Est-ce bienveillant? Avec le prétexte de protéger les plus vulnérables au coronavirus - alors que cela ne renforce pas leur vulnérabilité de fond -  on rend bien plus vulnérables d'autres catégories de la population, avec des effets à plus ou moins long terme.

On peut se poser bien sûr les mêmes questions pour tout ce qui a trait à une prise de décision.

Ainsi, dans le domaine scolaire, des drames démontrent un manque de questionnement du même type lors de certains choix. Un exemple poignant en est l'histoire d'Emira âgée de 10 ans. Son enseignant a exposé à la classe le sujet de la liberté d'expression en présentant le cas de Samuel Paty, assassiné après avoir montré une caricature de Mahomet.

Est-ce utile ? Il est sans doute approprié d'éveiller des élèves à la notion de liberté d'expression.

Est-ce nécessaire de choisir un sujet qui n'inclut pas des situations qui les concernent directement dans leur vie quotidienne?

Est-ce bienfaisant d'évoquer des caricatures qui ont suscité des assassinats?

Où se situe le M O I de l'enseignant? Comment conçoit-il son rôle de pédagogue, terme dont l'étymologie signifie "conduire les enfants" vers leur maturation? Sur ce cheminement, est-ce utile d'orienter une leçon vers un sujet où même les adultes sont loin d'avoir trouvé un équilibre?

Sur un autre plan, des enfants qui devraient pouvoir se sentir en pleine confiance en classe se retrouvent emmenés par des policiers et leurs familles inquiétées. Une autre dimension à retenir, c'est le résultat d'un débat sur la liberté d'expression. Que peuvent en retenir des enfants de 10 ans, en pleine confiance envers leur professeur?
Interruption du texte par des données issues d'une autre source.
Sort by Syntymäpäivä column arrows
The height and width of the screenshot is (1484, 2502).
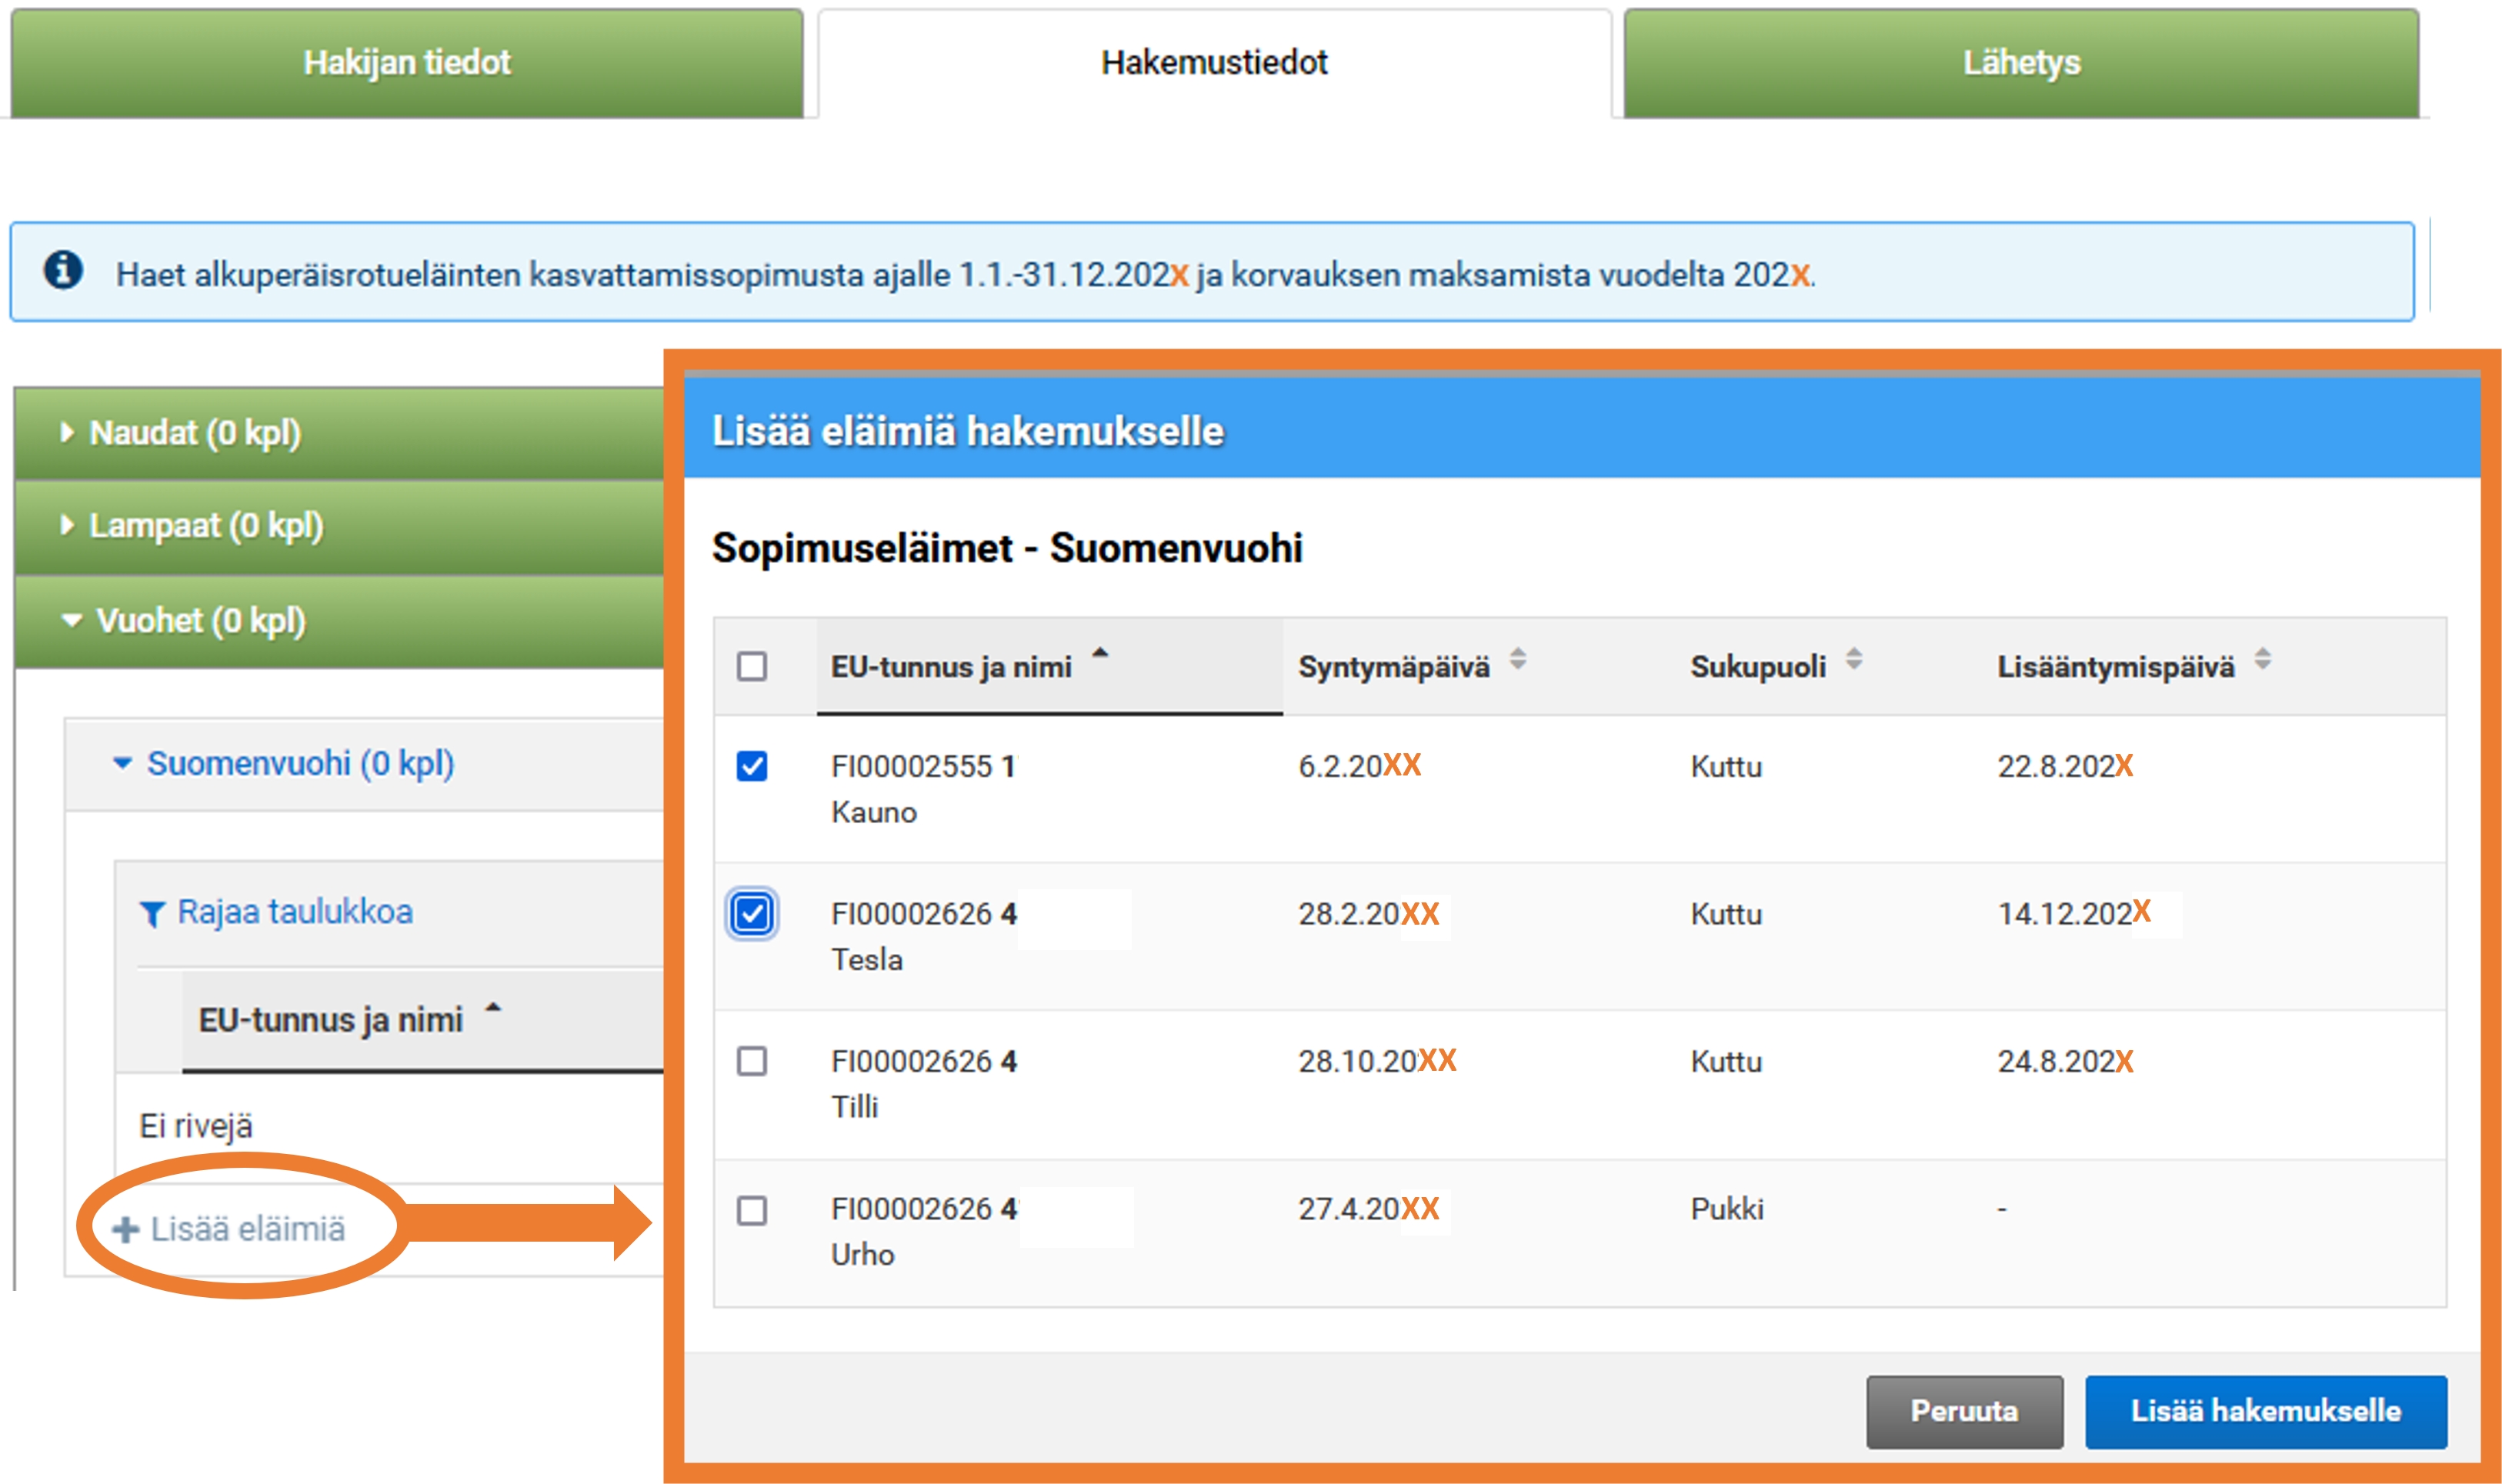(1517, 659)
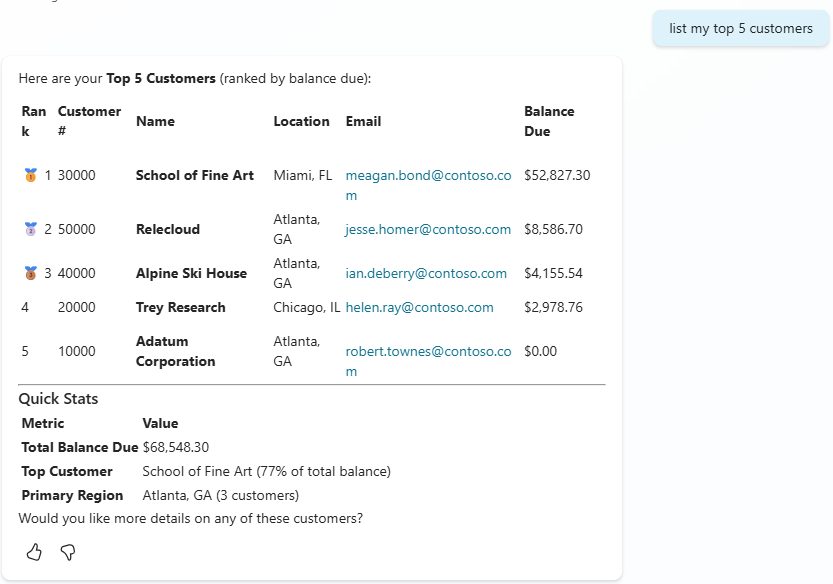Click the silver medal icon for rank 2
Image resolution: width=833 pixels, height=584 pixels.
point(30,230)
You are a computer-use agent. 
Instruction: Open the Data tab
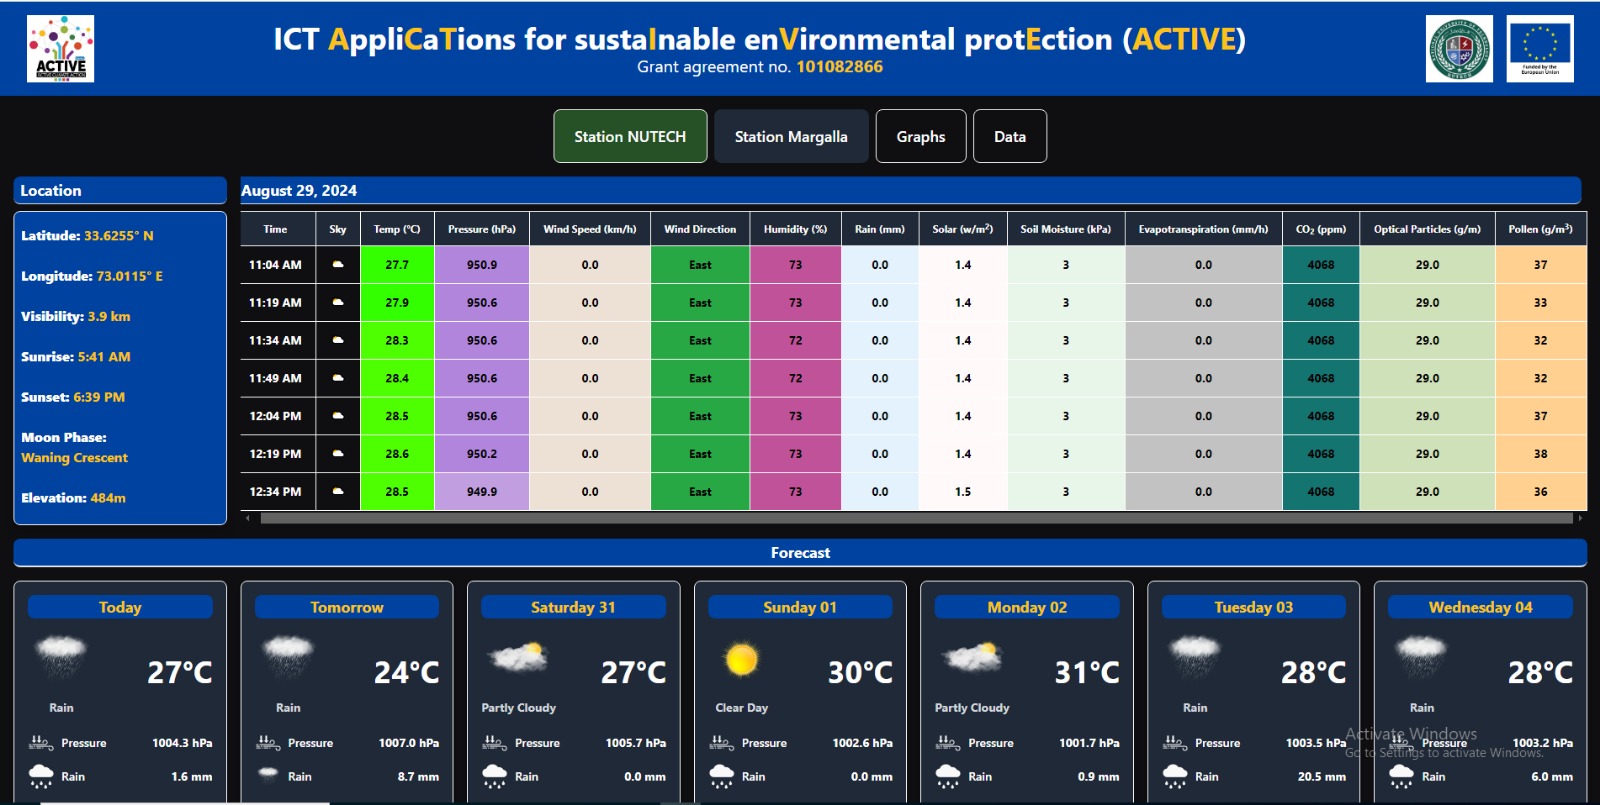1009,137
A l'heure où maintes décisions sont prises en se basant sur des statistiques et des graphes, autrement dit avec le cerveau de la tête, il est temps de descendre dans le cerveau du coeur.

Commentaires

  • Est ce que la fin justifie le moyen?
    Le moyen sculpte la fin!

  • Un sacré paradoxe ! Au moment où nous sommes le plus privés de notre liberté d'expression par des mesures extrêmes comme le port du masque et l'obligation de se conformer à toutes les directives officielles, avec à la clef des amendes si on "n'obéit pas", des amendes qu'on nous annonce de plus en plus "salées", il se trouve un professeur qui n'hésite pas à traumatiser des enfants avec un sujet qui dépasse largement la réflexion d'une enfant de 10 ans. Mais je vous dirais qu'on ne faisait pas mieux avant !!! C'est bien à cet âge que je me souviens de l'infirmière qui venait dans la classe d'école pour nous expliquer combien les vaccins étaient une chose indispensable et après son discours (ou plutôt son "brain washing") elle avait demandé "qui n'est pas d'accord ?" Bravement j'avais levé la main... mais elle avait fait comme si elle ne me voyait pas et elle n'avait pas fait cas. J'étais la seule à avoir levé la main. J'étais tout sur le bord de la classe à côté du mur et j'avais pensé à l'époque qu'elle ne m'avait pas vue. Deux ans plus tard, j'étais expulsée de la 7ème primaire deux mois avant la fin de l'année scolaire pour refus de me laisser injecter le poison de la tuberculine. Cette fois on ne m'avait pas ratée... c'est fou combien la situation actuelle me ramène aux combats des années 50 où nous étions déjà face à une dictature médicale, scolaire et politique. Aujourd'hui il y a davantage de personnes qui se dressent et qui osent parler. Bravo et merci Marie-France.

  • Merci beaucoup, Séraphine, pour votre témoignage si bien rendu et qui nous plonge pleinement dans une ambiance d'absolutisme glacial. On voit que la pensée unique s'est installée depuis plusieurs décennies. Il semblerait bien qu'elle atteigne actuellement son apogée, ce qui va forcément nous faire basculer dans un nouveau paradigme.